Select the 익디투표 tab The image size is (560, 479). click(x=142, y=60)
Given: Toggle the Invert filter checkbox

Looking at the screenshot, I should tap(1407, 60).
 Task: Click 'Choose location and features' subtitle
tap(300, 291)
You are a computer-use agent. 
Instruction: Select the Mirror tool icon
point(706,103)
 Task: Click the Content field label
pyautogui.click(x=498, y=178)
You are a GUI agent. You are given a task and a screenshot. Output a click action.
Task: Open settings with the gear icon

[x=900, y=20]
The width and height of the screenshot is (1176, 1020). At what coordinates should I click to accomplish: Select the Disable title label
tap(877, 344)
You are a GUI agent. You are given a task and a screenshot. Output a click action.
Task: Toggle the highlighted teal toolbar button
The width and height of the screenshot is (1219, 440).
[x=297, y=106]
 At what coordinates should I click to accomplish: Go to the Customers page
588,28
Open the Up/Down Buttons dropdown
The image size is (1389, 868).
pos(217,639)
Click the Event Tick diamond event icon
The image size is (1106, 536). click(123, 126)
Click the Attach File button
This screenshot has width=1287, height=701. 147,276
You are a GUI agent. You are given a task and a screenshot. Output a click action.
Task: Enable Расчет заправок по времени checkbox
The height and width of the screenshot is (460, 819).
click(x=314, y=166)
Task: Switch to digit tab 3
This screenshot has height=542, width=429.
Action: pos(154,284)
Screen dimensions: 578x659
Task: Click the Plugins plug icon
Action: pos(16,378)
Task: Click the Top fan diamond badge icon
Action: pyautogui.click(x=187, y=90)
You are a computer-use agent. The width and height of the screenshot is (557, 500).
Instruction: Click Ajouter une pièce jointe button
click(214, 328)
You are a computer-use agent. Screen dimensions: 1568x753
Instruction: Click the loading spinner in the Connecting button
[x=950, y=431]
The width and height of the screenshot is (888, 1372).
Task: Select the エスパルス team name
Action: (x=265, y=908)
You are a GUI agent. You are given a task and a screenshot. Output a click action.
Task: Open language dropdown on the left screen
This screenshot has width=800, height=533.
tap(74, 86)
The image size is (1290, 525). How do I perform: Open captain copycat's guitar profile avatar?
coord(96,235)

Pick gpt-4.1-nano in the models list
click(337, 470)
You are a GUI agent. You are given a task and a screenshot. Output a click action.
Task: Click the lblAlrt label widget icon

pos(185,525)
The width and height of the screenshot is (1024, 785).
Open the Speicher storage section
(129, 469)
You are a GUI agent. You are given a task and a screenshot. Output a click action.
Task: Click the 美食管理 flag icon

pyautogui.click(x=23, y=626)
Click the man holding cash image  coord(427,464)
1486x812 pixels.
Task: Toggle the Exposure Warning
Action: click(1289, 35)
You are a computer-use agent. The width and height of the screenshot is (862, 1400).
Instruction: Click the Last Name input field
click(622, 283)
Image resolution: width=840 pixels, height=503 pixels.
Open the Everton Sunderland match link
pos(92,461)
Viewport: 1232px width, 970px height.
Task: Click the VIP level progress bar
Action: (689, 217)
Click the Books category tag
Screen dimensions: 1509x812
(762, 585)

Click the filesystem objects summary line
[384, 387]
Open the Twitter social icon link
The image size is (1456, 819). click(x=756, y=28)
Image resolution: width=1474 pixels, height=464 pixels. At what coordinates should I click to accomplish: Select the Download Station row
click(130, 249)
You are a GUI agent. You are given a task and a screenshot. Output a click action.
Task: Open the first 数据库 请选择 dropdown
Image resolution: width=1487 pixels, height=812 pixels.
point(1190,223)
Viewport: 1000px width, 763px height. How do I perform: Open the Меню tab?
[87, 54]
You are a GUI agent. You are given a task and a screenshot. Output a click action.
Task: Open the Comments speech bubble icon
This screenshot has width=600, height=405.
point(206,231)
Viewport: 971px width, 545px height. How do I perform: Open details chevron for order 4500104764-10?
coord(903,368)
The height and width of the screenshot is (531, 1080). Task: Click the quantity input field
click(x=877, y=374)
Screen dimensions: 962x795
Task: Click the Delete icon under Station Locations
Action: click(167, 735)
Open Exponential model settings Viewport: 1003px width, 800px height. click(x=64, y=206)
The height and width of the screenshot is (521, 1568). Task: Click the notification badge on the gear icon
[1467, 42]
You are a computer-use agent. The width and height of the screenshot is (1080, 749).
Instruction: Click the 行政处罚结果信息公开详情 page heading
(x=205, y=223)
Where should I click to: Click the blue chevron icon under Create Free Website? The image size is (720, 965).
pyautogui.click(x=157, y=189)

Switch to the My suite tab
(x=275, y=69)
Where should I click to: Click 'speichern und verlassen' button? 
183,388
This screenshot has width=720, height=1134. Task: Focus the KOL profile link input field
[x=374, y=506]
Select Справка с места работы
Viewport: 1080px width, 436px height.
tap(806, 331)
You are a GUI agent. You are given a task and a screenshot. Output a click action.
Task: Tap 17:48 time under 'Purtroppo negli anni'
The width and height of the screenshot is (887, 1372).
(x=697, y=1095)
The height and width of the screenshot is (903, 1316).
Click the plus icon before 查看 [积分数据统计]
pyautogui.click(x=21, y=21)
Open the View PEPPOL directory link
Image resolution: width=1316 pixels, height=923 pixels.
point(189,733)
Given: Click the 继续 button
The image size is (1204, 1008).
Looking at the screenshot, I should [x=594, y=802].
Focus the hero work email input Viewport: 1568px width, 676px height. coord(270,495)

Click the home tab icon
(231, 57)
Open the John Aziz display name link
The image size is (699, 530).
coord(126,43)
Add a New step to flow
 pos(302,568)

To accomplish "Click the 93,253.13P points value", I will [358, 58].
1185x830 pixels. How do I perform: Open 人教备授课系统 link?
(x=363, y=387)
━━━━━━
[Exercise requirements]:
I need each of the entries above printed again exactly.

[Response below]:
Select the 익디투표 tab The image size is (560, 479). click(x=142, y=60)
Given: Toggle the Invert filter checkbox

Looking at the screenshot, I should tap(1407, 60).
 Task: Click 'Choose location and features' subtitle
tap(300, 291)
You are a computer-use agent. 
Instruction: Select the Mirror tool icon
point(706,103)
 Task: Click the Content field label
pyautogui.click(x=498, y=178)
You are a GUI agent. You are given a task and a screenshot. Output a click action.
Task: Open settings with the gear icon

[x=900, y=20]
The width and height of the screenshot is (1176, 1020). At what coordinates should I click to accomplish: Select the Disable title label
tap(877, 344)
You are a GUI agent. You are given a task and a screenshot. Output a click action.
Task: Toggle the highlighted teal toolbar button
The width and height of the screenshot is (1219, 440).
[x=297, y=106]
 At what coordinates should I click to accomplish: Go to the Customers page
588,28
Open the Up/Down Buttons dropdown
The image size is (1389, 868).
pos(217,639)
Click the Event Tick diamond event icon
The image size is (1106, 536). click(123, 126)
Click the Attach File button
This screenshot has width=1287, height=701. 147,276
You are a GUI agent. You are given a task and a screenshot. Output a click action.
Task: Enable Расчет заправок по времени checkbox
The height and width of the screenshot is (460, 819).
click(x=314, y=166)
Task: Switch to digit tab 3
This screenshot has height=542, width=429.
Action: pos(154,284)
Screen dimensions: 578x659
Task: Click the Plugins plug icon
Action: pos(16,378)
Task: Click the Top fan diamond badge icon
Action: pyautogui.click(x=187, y=90)
You are a computer-use agent. The width and height of the screenshot is (557, 500).
Instruction: Click Ajouter une pièce jointe button
click(214, 328)
You are a computer-use agent. Screen dimensions: 1568x753
Instruction: Click the loading spinner in the Connecting button
[x=950, y=431]
The width and height of the screenshot is (888, 1372).
Task: Select the エスパルス team name
Action: (x=265, y=908)
You are a GUI agent. You are given a task and a screenshot. Output a click action.
Task: Open language dropdown on the left screen
This screenshot has width=800, height=533.
tap(74, 86)
The image size is (1290, 525). How do I perform: Open captain copycat's guitar profile avatar?
coord(96,235)

Pick gpt-4.1-nano in the models list
click(337, 470)
You are a GUI agent. You are given a task and a screenshot. Output a click action.
Task: Click the lblAlrt label widget icon

pos(185,525)
The width and height of the screenshot is (1024, 785).
Open the Speicher storage section
(129, 469)
You are a GUI agent. You are given a task and a screenshot. Output a click action.
Task: Click the 美食管理 flag icon

pyautogui.click(x=23, y=626)
Click the man holding cash image  coord(427,464)
1486x812 pixels.
Task: Toggle the Exposure Warning
Action: click(1289, 35)
You are a computer-use agent. The width and height of the screenshot is (862, 1400).
Instruction: Click the Last Name input field
click(622, 283)
Image resolution: width=840 pixels, height=503 pixels.
Open the Everton Sunderland match link
pos(92,461)
Viewport: 1232px width, 970px height.
Task: Click the VIP level progress bar
Action: (689, 217)
Click the Books category tag
Screen dimensions: 1509x812
(762, 585)

Click the filesystem objects summary line
[384, 387]
Open the Twitter social icon link
The image size is (1456, 819). click(x=756, y=28)
Image resolution: width=1474 pixels, height=464 pixels. At what coordinates should I click to accomplish: Select the Download Station row
click(130, 249)
You are a GUI agent. You are given a task and a screenshot. Output a click action.
Task: Open the first 数据库 请选择 dropdown
Image resolution: width=1487 pixels, height=812 pixels.
point(1190,223)
Viewport: 1000px width, 763px height. How do I perform: Open the Меню tab?
[87, 54]
You are a GUI agent. You are given a task and a screenshot. Output a click action.
Task: Open the Comments speech bubble icon
This screenshot has width=600, height=405.
point(206,231)
Viewport: 971px width, 545px height. How do I perform: Open details chevron for order 4500104764-10?
coord(903,368)
The height and width of the screenshot is (531, 1080). Task: Click the quantity input field
click(x=877, y=374)
Screen dimensions: 962x795
Task: Click the Delete icon under Station Locations
Action: click(167, 735)
Open Exponential model settings Viewport: 1003px width, 800px height. click(x=64, y=206)
The height and width of the screenshot is (521, 1568). Task: Click the notification badge on the gear icon
[1467, 42]
You are a computer-use agent. The width and height of the screenshot is (1080, 749).
Instruction: Click the 行政处罚结果信息公开详情 page heading
(x=205, y=223)
Where should I click to: Click the blue chevron icon under Create Free Website? The image size is (720, 965).
pyautogui.click(x=157, y=189)

Switch to the My suite tab
(x=275, y=69)
Where should I click to: Click 'speichern und verlassen' button? 
183,388
This screenshot has width=720, height=1134. Task: Focus the KOL profile link input field
[x=374, y=506]
Select Справка с места работы
Viewport: 1080px width, 436px height.
tap(806, 331)
You are a GUI agent. You are given a task and a screenshot. Output a click action.
Task: Tap 17:48 time under 'Purtroppo negli anni'
The width and height of the screenshot is (887, 1372).
(x=697, y=1095)
The height and width of the screenshot is (903, 1316).
Click the plus icon before 查看 [积分数据统计]
pyautogui.click(x=21, y=21)
Open the View PEPPOL directory link
Image resolution: width=1316 pixels, height=923 pixels.
point(189,733)
Given: Click the 继续 button
The image size is (1204, 1008).
Looking at the screenshot, I should [x=594, y=802].
Focus the hero work email input Viewport: 1568px width, 676px height. coord(270,495)

Click the home tab icon
(231, 57)
Open the John Aziz display name link
The image size is (699, 530).
coord(126,43)
Add a New step to flow
 pos(302,568)

To accomplish "Click the 93,253.13P points value", I will [358, 58].
1185x830 pixels. How do I perform: Open 人教备授课系统 link?
(x=363, y=387)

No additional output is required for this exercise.